Nigerian journalist, Segun Adeniyi, published his From Frying Pan to Fire in 2019. The strength of that text is in the insider account it provides and, therefore, the gap it fills in terms of a counter-hegemonic framing of the global migration crisis from the point of view of the victims. This has been the most missing dimension of that crisis in that much of what the world knows and believes about migration comes from its representation as a crisis of threat from scavengers, criminals, terrorists, desperadoes and intruders with disruptive potentials to order and stability in prosperous parts of the world.
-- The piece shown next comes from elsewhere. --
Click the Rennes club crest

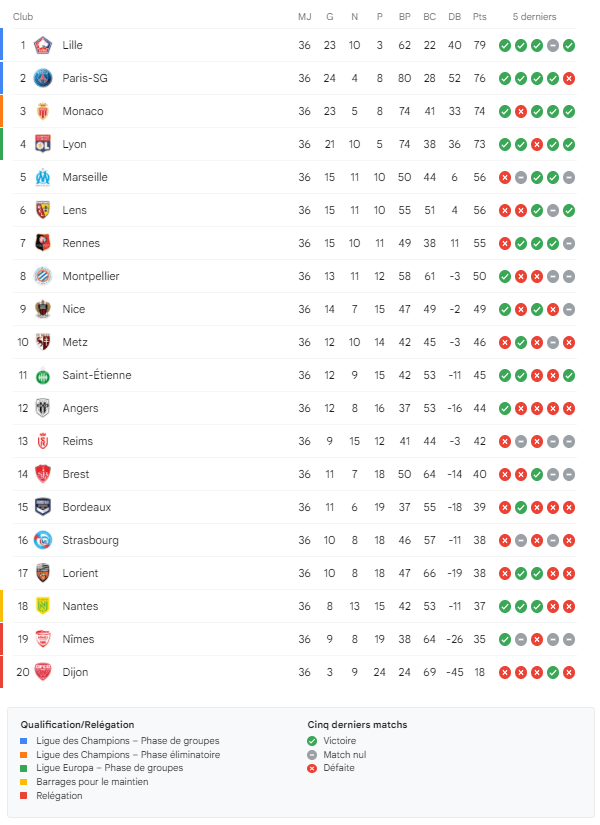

Although, there are annoying use of words and phrases such as ‘undocumented immigrants’, ‘help develop Africa’ and the overall economistic tone of the book, not in all cases by the author, the book still provides the stuff with which a serious scholarly African or even a Nigerian statement on the contradictory dialectics of migration could have been made or can be made. The assumption is that those who should know and should make such statement will still re-read the book and do so. Migration in the 21st century has little or nothing to do with the simplistic understanding of it as the crisis prompted by what the late Admiral Augustus Aikhomu called economic adventurers. The analysis developed and popularized in the quarters where manifestations of contemporary global capitalism are taken seriously is that what the world confronts in the migration crisis is the spatial politics of global movement. What the forces and interests that have more at stake to protect have done is a global scaling of subjectivity in terms of who can go to where and who cannot. It is thus more about power through the language game by which some people are constituted as undocumented or not welcome into certain spaces than by their criminal attributes, potential and demonstrated. There is a class, racial, gender and geographical dimension to it.
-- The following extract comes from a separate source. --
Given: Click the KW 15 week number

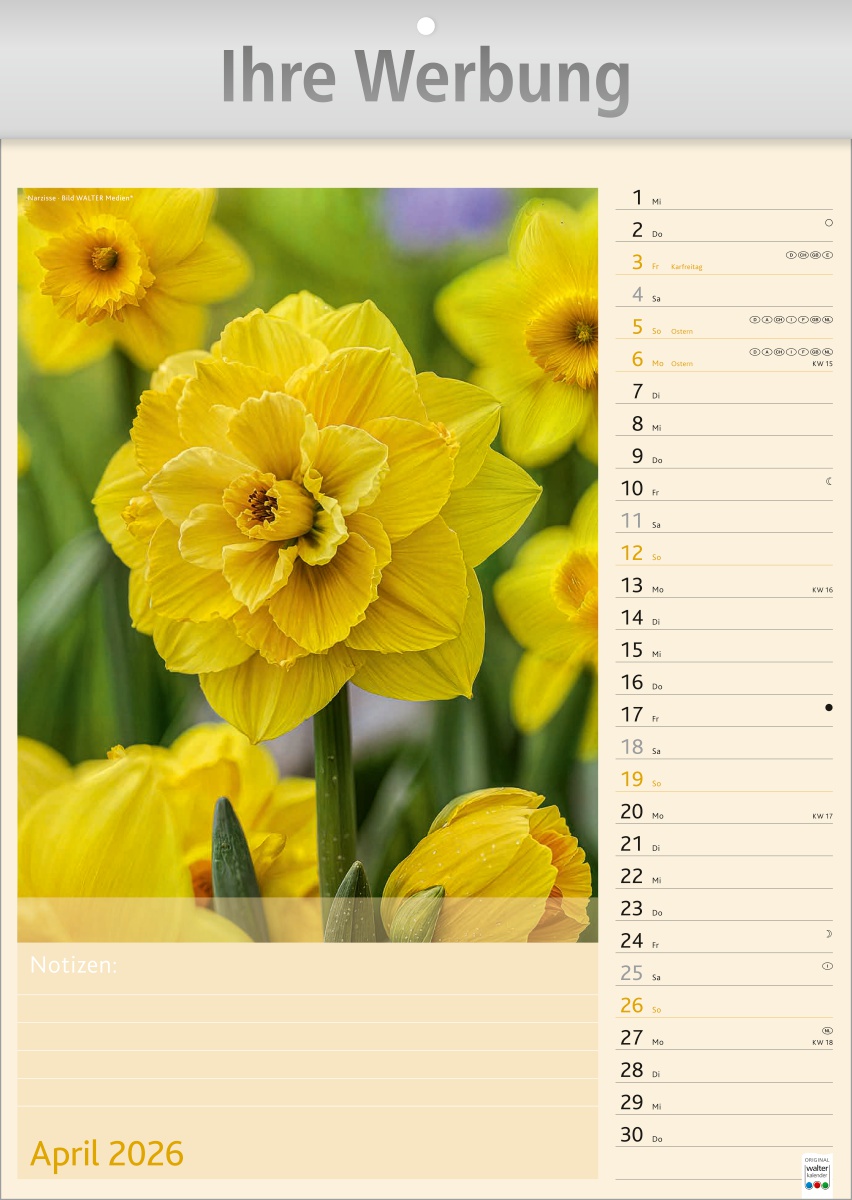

It is rarely tourists, experts, investors or professionals that are the victims. It is always people vulnerable to the securitising machinery of global hegemons: those who have no formal education and, by implication, no skills or specialization. That is why immigration is a problem but not emigration. Prof Derek Gregory of the University of British Columbia has a beautiful concept for it: territorialisation and re-territorialisation. His concept shares so much with global governmentality.
The South Africans have simply proved the powerful theorist of that powerful university right. Migration is not about undocumented or documented migrants. Otherwise, why would blacks be vulnerable in South Africa where they are symbolic stakeholders? Some power is at work. It is true that the Nigerians export what someone has called the Nigerian DNA everywhere they go to. But the Nigerian DNA has not always attracted a universal response. While some observers of it such as Jerry Rawlings of Ghana insists it is the Nigerian DNA that makes Nigeria the leader in Africa, the London police have a different view. South African blacks have also just manifested a different understanding of it. All these show the limitations of any attempt at explaining migration as a universal problem that arises from economic adventurers seeking exit from troubled homestead in Africa. It might be so but that act in itself can be interpreted differently, depending on where each interpreter stands.
That is what the recent violence in South Africa has done to Adeniyi’s book which has become such a complicated text. On the one hand, Adeniyi’s book provides the sort of details upon which meaning-making is possible from the point of view of those who have had no voice in the framing of the crisis. On the other hand, it submits to the dominant narrative that sees madness in the daring attempt at crossing the Mediterranean to Europe. This imagining of migration is all over the book. Even the title conveys this with the metaphor of fire as an advanced form of hellishness than the frying pan. Both are powerful images of deadend-ness.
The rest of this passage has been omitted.